# Find all values of K for which the system of linear equations..

• Feb 26th 2011, 05:59 PM
Oiler
Find all values of K for which the system of linear equations..
Three planes have the following equations...

$x+2y+z = 3$
$3x+4y+5z=k$
$2x-y+kz=1$

$$\emph{Augumented Matrix} = \left( {\begin{array}{cccc} 1 & 2 & 1 & 3 \\ 3 & 4 & 5 & k \\ 2 & -1 & k & 1 \end{array} } \right)$$

$$\emph{Reduced - Row echelon form} = \left( {\begin{array}{cccc} 1 & 0 & 0 & k+\frac{3}{2} \\ 0 & 1 & 0 & \frac{-k}{2}+2 \\ 0 & 0 & 1 & \frac{-5}{2} \end{array} } \right)$$

$\emph{Find all values of k for which the system of linear equations}$

$\emph{(i) has infinitely many solutions}$
$\emph{(ii) has a unique solution}$
$\emph{(iii) has no solutions}$

Not sure on how to approach this question..
• Feb 26th 2011, 06:12 PM
Ackbeet
I would work with determinants. Check this thread out. That might give you a few ideas. Make sure to read all the way to the end, if you're interested in a rigorous proof, as you can see that my first idea was invalid.
• Feb 27th 2011, 06:26 AM
HallsofIvy
Quote:

Originally Posted by Oiler
Three planes have the following equations...

$x+2y+z = 3$
$3x+4y+5z=k$
$2x-y+kz=1$

$$\emph{Augumented Matrix} = \left( {\begin{array}{cccc} 1 & 2 & 1 & 3 \\ 3 & 4 & 5 & k \\ 2 & -1 & k & 1 \end{array} } \right)$$

This can't be right. In reducing the first two columns, you will get a term involving k in the third column of the third row (I get "k- 6"), then have to divide by that term. You should have a "k" in the denominator.
Quote:

$$\emph{Reduced - Row echelon form} = \left( {\begin{array}{cccc} 1 & 0 & 0 & k+\frac{3}{2} \\ 0 & 1 & 0 & \frac{-k}{2}+2 \\ 0 & 0 & 1 & \frac{-5}{2} \end{array} } \right)$$

$\emph{Find all values of k for which the system of linear equations}$

$\emph{(i) has infinitely many solutions}$
$\emph{(ii) has a unique solution}$
$\emph{(iii) has no solutions}$

Not sure on how to approach this question..
• Feb 27th 2011, 10:11 AM
LoblawsLawBlog
I solved this using Maxima and its answer agrees with Oiler's reduced echelon form.

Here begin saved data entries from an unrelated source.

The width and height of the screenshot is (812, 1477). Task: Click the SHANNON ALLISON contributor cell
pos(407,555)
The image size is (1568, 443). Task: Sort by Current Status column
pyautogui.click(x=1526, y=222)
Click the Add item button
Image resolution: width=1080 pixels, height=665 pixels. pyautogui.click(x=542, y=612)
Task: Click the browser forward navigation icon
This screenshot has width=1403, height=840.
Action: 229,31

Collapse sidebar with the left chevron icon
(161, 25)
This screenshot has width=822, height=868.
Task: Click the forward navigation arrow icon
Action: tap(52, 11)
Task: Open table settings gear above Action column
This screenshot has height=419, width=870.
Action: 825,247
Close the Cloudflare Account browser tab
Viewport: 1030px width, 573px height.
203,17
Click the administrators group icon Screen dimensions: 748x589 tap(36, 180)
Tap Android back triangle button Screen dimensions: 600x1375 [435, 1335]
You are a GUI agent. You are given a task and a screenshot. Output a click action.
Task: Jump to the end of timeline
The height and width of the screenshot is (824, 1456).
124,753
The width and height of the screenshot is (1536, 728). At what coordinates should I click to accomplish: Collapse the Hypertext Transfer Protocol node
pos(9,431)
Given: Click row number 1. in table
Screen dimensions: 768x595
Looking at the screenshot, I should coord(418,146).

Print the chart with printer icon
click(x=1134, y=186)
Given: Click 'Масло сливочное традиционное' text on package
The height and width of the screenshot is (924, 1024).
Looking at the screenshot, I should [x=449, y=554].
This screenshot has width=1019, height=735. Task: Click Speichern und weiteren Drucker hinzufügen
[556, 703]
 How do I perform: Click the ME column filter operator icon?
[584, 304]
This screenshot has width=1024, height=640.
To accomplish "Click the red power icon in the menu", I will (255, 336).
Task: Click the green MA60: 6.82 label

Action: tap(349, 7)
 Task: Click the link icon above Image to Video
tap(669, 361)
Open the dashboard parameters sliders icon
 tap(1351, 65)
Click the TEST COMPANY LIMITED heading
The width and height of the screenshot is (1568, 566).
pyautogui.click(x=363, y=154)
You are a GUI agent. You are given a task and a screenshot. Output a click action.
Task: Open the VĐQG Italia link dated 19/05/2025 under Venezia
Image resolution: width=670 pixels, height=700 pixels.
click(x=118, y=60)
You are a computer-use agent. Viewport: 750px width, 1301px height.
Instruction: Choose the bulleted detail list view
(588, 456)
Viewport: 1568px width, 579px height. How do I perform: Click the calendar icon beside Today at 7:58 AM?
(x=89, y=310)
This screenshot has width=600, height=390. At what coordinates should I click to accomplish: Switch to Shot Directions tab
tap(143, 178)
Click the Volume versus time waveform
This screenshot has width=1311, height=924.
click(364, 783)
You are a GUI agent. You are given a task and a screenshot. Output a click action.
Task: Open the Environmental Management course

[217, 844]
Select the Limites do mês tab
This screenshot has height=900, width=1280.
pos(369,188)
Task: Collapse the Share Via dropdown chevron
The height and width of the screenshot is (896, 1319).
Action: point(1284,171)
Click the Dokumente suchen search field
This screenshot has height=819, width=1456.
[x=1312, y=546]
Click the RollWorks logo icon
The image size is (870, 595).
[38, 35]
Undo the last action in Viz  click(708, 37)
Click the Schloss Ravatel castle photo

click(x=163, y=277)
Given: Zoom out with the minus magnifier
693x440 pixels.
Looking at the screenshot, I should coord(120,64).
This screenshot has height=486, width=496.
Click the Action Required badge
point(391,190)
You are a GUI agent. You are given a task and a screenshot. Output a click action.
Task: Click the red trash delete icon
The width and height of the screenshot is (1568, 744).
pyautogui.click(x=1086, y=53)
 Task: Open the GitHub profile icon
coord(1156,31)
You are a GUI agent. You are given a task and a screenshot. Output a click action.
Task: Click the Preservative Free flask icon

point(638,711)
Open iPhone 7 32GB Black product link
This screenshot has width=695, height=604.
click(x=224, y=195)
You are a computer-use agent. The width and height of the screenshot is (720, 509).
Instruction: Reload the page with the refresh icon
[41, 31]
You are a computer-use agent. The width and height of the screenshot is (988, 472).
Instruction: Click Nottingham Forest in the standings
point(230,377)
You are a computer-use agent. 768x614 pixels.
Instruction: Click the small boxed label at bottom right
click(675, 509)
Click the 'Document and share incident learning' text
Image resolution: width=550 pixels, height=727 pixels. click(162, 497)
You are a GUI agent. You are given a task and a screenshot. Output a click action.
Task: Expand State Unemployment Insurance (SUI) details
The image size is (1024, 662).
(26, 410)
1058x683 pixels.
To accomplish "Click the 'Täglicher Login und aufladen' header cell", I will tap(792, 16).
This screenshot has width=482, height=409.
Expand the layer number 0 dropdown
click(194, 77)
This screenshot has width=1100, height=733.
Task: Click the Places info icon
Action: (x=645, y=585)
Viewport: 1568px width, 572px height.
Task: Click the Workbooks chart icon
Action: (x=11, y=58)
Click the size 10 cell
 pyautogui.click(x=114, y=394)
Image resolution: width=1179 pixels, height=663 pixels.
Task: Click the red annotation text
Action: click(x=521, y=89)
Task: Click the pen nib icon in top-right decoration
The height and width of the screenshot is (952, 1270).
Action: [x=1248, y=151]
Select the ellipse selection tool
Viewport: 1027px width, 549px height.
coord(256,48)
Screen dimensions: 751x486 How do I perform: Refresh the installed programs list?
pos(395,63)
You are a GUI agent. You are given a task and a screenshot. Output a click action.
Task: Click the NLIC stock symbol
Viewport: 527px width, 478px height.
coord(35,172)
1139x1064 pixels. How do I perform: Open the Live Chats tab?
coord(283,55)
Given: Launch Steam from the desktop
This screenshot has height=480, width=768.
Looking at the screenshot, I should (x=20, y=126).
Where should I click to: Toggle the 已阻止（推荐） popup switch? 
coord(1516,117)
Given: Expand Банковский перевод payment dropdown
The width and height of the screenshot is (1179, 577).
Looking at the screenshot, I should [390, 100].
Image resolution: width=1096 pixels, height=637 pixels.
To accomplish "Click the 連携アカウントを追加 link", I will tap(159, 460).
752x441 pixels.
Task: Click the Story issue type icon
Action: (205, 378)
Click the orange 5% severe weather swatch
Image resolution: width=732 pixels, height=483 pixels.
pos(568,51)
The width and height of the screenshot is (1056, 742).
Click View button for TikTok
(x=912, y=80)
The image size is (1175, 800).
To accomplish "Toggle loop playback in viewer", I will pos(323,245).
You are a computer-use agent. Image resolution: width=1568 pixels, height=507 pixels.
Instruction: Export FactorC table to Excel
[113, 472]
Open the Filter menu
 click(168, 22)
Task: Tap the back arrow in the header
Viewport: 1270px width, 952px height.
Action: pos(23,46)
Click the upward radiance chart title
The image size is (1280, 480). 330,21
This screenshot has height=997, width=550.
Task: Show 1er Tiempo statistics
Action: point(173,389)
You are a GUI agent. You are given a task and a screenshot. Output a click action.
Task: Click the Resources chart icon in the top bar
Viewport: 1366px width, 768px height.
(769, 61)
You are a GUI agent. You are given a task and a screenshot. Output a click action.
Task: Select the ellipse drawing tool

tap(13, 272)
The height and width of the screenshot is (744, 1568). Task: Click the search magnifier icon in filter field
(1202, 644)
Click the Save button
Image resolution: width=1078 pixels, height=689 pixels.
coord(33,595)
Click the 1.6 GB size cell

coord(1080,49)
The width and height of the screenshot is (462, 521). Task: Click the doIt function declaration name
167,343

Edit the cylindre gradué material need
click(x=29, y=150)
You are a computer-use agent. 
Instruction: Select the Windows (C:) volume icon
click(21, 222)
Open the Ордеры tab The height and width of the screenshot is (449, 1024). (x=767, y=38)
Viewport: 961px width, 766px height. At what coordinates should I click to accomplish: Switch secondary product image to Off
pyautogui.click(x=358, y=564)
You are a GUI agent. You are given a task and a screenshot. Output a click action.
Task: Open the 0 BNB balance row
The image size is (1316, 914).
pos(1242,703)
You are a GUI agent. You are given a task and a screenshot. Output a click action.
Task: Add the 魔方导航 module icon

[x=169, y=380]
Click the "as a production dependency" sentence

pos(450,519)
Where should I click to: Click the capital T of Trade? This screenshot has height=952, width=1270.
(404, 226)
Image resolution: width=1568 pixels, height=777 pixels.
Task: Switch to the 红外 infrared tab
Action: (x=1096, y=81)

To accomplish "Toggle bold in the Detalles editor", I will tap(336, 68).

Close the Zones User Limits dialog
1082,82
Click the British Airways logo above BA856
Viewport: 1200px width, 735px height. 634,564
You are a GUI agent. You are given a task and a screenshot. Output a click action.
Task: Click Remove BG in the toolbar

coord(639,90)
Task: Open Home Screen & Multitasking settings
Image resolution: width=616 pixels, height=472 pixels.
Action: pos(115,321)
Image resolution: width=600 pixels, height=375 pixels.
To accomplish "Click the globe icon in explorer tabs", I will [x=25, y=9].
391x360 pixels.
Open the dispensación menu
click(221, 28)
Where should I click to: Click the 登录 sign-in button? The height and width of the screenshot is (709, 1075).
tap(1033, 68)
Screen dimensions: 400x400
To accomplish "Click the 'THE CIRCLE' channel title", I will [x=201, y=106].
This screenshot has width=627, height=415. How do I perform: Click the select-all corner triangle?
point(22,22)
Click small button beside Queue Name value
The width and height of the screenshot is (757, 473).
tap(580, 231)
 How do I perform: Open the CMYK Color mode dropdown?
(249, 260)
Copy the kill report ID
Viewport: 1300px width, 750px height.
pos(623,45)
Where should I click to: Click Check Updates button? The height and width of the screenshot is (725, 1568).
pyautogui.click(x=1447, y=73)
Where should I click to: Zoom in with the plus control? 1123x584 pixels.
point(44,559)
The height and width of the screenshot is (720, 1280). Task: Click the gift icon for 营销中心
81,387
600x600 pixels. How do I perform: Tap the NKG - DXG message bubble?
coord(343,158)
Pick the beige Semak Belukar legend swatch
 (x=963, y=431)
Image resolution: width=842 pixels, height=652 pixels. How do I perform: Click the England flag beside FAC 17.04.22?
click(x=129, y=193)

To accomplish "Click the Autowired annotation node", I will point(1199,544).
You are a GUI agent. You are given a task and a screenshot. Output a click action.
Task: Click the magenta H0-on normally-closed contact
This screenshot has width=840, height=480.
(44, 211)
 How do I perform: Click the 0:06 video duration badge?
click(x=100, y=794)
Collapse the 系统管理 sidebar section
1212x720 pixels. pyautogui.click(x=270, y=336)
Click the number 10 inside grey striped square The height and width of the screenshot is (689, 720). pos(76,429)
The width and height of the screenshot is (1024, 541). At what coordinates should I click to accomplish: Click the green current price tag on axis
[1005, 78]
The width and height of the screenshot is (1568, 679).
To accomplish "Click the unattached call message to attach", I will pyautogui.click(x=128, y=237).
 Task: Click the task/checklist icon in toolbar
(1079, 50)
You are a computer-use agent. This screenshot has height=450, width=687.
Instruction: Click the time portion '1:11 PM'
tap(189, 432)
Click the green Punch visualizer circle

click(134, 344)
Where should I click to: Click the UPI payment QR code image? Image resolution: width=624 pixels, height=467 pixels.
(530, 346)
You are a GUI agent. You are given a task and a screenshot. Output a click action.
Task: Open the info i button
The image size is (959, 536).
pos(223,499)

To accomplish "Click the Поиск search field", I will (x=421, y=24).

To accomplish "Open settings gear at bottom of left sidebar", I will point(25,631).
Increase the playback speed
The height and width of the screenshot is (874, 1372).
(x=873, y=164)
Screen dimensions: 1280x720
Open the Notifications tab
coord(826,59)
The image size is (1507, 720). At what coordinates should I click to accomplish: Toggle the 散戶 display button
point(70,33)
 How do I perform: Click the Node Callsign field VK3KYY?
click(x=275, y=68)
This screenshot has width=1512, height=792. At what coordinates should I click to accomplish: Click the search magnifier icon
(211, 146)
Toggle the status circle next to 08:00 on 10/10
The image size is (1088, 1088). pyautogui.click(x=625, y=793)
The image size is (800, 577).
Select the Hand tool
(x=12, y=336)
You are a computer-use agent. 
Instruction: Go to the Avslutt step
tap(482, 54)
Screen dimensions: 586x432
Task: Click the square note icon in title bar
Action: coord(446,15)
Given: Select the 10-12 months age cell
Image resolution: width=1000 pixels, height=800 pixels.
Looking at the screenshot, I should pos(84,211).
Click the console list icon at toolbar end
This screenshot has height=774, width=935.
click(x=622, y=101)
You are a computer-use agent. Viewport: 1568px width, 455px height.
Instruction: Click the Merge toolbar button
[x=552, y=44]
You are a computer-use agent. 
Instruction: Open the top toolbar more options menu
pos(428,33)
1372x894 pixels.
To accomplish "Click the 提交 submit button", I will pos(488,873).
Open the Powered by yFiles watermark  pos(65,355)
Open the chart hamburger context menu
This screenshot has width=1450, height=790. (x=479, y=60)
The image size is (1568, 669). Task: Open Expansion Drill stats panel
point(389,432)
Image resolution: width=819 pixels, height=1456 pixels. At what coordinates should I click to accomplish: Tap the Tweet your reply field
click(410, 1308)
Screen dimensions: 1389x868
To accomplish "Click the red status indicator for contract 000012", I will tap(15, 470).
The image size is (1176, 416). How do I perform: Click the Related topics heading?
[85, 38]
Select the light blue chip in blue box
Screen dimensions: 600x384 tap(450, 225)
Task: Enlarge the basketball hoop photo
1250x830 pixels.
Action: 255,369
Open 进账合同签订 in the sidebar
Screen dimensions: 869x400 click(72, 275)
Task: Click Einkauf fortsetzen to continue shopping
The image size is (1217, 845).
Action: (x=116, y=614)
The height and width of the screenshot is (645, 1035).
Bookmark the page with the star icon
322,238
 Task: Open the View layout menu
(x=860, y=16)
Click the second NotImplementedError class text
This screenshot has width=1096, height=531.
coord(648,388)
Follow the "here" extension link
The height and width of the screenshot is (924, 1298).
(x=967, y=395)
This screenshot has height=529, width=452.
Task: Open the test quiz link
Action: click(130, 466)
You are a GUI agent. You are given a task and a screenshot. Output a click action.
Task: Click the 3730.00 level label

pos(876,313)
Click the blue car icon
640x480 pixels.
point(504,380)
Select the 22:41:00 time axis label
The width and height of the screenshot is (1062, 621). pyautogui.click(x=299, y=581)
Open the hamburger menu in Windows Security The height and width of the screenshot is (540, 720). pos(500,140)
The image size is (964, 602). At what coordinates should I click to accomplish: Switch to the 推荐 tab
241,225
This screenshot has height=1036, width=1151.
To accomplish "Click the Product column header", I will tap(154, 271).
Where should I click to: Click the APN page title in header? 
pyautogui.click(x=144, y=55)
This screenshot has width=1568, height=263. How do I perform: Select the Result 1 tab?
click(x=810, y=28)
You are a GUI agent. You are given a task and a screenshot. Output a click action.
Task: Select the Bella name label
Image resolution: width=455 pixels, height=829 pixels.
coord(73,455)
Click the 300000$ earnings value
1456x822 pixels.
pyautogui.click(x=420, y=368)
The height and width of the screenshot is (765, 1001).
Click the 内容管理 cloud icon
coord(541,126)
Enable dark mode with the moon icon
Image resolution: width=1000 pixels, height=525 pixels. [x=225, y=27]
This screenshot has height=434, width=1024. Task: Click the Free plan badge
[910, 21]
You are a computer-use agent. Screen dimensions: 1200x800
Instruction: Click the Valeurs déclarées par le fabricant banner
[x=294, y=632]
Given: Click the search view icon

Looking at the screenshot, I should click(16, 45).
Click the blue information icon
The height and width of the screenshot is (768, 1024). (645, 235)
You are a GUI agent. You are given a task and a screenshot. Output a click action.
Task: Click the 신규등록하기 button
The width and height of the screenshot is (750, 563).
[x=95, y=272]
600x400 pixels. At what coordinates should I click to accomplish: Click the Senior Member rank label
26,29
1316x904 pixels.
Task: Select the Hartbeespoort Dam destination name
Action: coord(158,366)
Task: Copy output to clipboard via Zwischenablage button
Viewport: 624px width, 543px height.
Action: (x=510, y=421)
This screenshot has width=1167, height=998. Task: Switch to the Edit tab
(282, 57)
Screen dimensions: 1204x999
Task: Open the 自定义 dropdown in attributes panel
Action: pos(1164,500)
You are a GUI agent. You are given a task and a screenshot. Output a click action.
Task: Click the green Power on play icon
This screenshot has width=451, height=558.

Just use that form to get expressions for your variables, Oiler. You can read them right off. Looking at the last row, what's z? Then find x and y similarly (these depend on k). Is there any k that won't give an answer, or will give more than one answer?
• Feb 27th 2011, 10:28 AM
Plato
• Feb 27th 2011, 12:11 PM
LoblawsLawBlog
Oops, I answered without thinking this through. It looks like those programs cancel factors in the denominators. If it's reduced manually then there are ways to get more than one solution.